The Economic Affairs Committee (the “EAC”), a select committee of the House of Lords, began an inquiry into the UK’s energy policy, titled ‘The Economics of UK Energy Policy’, on 21 July 2016. The EAC is concerned about a dysfunctional energy market and a possible conflict of government policies. While the risk of power outages or excessively high electricity prices remains relatively low, the EAC considers it important to explore how policy and subsidies may ensure the UK energy market continues to function effectively in the future.

The Call For Evidence

In order to ensure the UK energy market successfully functions to address the energy trilemma going forward, the EAC is now inviting written submissions in response to its inquiry. The EAC is particularly interested in key upcoming challenges or potential disruptions to the market, what public and private sector roles should look like, how to attract sufficient investment, and how to ensure appropriate pricing of energy.

Some of the questions it is seeking a view on include:

  • What are they key economic challenges to address over the next decade?
  • Which emerging technologies (for example, energy storage) could impact the energy market?
  • How could policy ensure a resilient energy supply?
  • Are there alternative methods of pricing energy to reduce the burden of high energy bills, particularly for less well-off consumers, or large industrial consumers?

The full list of questions can be found here.

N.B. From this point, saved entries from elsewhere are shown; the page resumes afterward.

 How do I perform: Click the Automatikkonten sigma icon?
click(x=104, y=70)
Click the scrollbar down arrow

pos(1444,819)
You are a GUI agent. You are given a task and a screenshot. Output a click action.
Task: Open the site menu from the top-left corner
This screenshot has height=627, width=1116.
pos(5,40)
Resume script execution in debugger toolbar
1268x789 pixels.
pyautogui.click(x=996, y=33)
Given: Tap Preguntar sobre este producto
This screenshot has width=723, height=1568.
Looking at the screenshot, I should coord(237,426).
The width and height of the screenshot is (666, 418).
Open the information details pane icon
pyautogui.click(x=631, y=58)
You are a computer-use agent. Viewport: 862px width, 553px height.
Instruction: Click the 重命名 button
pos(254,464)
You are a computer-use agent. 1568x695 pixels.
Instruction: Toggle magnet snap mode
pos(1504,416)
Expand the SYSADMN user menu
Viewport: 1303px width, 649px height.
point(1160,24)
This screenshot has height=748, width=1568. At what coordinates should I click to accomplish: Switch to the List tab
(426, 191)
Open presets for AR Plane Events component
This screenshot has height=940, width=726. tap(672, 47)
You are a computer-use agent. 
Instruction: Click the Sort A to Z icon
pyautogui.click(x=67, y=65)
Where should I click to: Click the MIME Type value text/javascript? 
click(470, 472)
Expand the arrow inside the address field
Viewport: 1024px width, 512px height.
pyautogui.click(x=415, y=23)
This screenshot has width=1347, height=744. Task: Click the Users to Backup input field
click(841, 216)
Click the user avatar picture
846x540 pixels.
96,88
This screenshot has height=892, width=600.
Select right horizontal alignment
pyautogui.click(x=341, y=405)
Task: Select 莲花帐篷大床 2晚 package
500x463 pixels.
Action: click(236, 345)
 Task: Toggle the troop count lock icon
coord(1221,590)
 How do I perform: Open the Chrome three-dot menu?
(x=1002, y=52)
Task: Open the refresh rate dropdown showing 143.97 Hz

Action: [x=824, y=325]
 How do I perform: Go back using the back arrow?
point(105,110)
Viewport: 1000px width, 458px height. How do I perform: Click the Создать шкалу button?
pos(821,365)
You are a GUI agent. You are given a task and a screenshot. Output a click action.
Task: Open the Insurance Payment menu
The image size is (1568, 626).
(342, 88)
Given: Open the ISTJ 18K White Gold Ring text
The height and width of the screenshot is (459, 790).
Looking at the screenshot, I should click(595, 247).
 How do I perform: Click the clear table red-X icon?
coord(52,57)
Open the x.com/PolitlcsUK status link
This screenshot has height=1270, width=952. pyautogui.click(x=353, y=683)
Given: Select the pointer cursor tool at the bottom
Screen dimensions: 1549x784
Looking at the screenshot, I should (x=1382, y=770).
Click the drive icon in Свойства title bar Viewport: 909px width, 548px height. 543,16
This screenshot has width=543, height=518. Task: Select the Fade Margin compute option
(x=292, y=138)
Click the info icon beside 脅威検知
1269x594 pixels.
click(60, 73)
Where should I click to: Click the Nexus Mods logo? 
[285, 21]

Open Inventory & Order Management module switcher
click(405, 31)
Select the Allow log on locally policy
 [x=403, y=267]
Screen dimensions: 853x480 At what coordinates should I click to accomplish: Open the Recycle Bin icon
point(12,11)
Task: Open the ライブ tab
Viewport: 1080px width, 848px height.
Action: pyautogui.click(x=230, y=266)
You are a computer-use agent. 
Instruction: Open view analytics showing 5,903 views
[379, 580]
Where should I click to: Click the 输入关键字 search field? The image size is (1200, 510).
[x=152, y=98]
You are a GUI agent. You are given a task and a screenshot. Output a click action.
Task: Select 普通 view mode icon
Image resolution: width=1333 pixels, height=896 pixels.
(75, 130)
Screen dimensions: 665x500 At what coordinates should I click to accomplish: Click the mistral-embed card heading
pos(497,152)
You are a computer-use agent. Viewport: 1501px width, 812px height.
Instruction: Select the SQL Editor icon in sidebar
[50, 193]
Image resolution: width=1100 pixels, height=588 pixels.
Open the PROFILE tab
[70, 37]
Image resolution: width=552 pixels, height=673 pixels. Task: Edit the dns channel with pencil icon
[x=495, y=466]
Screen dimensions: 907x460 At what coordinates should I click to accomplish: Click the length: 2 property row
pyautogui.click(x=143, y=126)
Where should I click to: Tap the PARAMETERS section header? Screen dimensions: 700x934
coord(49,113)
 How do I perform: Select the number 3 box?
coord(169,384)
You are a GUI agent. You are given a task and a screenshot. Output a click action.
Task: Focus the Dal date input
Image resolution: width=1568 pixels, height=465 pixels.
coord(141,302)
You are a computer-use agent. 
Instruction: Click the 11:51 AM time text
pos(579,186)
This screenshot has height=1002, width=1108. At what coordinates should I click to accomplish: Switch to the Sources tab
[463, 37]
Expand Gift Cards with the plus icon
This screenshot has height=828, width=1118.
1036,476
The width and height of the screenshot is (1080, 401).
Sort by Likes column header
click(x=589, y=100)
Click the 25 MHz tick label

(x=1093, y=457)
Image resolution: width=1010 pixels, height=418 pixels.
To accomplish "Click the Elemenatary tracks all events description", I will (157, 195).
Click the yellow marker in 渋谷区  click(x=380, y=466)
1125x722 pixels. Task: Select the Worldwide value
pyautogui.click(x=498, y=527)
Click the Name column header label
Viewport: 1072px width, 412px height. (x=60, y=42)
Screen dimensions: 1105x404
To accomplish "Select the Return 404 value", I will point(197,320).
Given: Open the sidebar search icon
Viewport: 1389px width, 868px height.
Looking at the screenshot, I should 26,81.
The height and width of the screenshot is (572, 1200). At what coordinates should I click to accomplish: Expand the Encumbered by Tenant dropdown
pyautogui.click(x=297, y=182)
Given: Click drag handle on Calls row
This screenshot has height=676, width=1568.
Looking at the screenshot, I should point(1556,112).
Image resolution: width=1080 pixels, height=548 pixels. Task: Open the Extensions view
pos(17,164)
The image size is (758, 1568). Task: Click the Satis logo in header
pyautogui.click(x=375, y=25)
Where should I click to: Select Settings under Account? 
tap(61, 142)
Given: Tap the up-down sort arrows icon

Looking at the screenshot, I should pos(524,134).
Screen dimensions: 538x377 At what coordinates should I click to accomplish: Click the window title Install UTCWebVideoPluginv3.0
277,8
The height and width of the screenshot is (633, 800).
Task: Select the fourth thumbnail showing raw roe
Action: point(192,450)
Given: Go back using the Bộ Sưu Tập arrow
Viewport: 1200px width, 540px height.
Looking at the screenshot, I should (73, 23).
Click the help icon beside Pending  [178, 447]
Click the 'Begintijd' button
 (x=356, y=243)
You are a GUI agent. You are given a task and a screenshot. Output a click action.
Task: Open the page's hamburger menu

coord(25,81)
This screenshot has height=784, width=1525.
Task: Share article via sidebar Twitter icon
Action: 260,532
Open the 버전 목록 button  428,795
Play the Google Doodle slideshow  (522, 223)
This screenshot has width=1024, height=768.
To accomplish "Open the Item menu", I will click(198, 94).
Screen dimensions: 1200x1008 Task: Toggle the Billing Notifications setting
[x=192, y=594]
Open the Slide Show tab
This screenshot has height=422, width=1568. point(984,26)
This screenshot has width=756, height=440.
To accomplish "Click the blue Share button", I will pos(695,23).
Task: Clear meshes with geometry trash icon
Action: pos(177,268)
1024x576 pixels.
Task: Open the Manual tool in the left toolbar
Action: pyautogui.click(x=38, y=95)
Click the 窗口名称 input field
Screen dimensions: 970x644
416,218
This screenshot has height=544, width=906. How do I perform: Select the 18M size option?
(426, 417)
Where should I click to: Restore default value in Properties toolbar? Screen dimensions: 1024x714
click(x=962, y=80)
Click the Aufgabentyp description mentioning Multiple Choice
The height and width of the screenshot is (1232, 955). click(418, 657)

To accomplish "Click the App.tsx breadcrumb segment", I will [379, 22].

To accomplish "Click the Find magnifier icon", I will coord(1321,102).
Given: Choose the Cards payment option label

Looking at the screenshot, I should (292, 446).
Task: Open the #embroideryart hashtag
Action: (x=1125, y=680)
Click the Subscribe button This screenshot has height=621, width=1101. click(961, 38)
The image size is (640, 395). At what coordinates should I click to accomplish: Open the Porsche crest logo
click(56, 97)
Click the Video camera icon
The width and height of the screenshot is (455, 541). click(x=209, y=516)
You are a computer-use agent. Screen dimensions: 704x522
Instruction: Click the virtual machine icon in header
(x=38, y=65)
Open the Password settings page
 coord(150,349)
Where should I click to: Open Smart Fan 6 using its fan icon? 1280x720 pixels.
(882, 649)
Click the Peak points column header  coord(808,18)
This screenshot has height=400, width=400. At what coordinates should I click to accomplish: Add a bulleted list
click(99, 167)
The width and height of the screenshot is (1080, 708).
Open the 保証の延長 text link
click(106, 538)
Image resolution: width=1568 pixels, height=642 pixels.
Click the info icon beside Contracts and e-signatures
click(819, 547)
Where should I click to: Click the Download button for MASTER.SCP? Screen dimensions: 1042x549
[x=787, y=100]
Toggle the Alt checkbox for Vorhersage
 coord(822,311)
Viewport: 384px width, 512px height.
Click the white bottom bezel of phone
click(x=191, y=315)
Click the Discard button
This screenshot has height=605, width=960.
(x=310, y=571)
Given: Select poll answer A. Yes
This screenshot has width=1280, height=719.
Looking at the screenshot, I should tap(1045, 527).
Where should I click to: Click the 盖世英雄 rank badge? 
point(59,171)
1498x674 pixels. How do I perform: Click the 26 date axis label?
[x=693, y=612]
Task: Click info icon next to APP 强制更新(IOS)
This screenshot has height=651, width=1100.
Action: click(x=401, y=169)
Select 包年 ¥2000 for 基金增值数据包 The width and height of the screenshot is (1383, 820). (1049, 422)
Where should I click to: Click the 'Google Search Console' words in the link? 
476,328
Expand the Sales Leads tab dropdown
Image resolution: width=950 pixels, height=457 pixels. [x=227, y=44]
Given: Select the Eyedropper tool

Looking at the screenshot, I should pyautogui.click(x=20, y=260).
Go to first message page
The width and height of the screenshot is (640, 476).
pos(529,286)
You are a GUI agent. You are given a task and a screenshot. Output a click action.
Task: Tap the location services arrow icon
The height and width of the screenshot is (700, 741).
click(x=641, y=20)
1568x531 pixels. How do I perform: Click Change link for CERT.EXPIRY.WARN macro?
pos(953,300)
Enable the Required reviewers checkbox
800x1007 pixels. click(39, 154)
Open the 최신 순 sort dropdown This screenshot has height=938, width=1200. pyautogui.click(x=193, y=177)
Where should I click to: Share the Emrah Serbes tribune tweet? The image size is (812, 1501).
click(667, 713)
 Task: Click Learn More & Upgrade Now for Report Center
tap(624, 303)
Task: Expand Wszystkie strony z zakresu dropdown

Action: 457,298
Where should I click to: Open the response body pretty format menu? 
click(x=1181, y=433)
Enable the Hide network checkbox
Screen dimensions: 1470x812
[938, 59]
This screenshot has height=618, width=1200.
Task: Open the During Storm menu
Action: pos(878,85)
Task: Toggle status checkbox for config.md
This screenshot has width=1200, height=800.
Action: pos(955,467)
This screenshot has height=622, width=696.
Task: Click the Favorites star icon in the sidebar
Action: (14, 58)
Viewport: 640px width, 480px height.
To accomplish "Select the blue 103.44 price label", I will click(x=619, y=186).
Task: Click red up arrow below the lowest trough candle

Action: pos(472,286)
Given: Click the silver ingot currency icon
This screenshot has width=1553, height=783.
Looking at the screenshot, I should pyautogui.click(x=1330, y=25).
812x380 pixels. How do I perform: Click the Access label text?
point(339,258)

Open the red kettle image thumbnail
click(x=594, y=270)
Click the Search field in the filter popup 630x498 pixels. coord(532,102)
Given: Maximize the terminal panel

Overall, the EAC is seeking to find out if there are failures in the energy market, and if so what measures could be taken to address them

Timelines

Written submissions are due on 30 September 2016. The EAC will hold public hearings between September to December 2016, and report to the House of Lords with recommendations in early 2017. This report will then receive a response from Government, which may be debated in the House of Lords.

Comment

This inquiry comes at an interesting time in the energy sector with the new Government and the subsequent merger of the Department for Energy and Climate Change into the Department for Department for Business, Energy, and Industrial Strategy (“DBEIS”). The EAC Call for evidence raises questions around the cost of energy and its impact on industry, both of which are addressed in DBEIS’remit. This shows a quick alignment of policy with industry.

It also follows shortly after the Competition and Markets Authority published its findings into the retail energy market. There is clear grounding for the inquiry given both the changes in subsidy regimes and the number of different policy developments in recent months, including those impacting balancing services, and what the EAC considers to have been an inconsistent approach to energy policy across different government departments.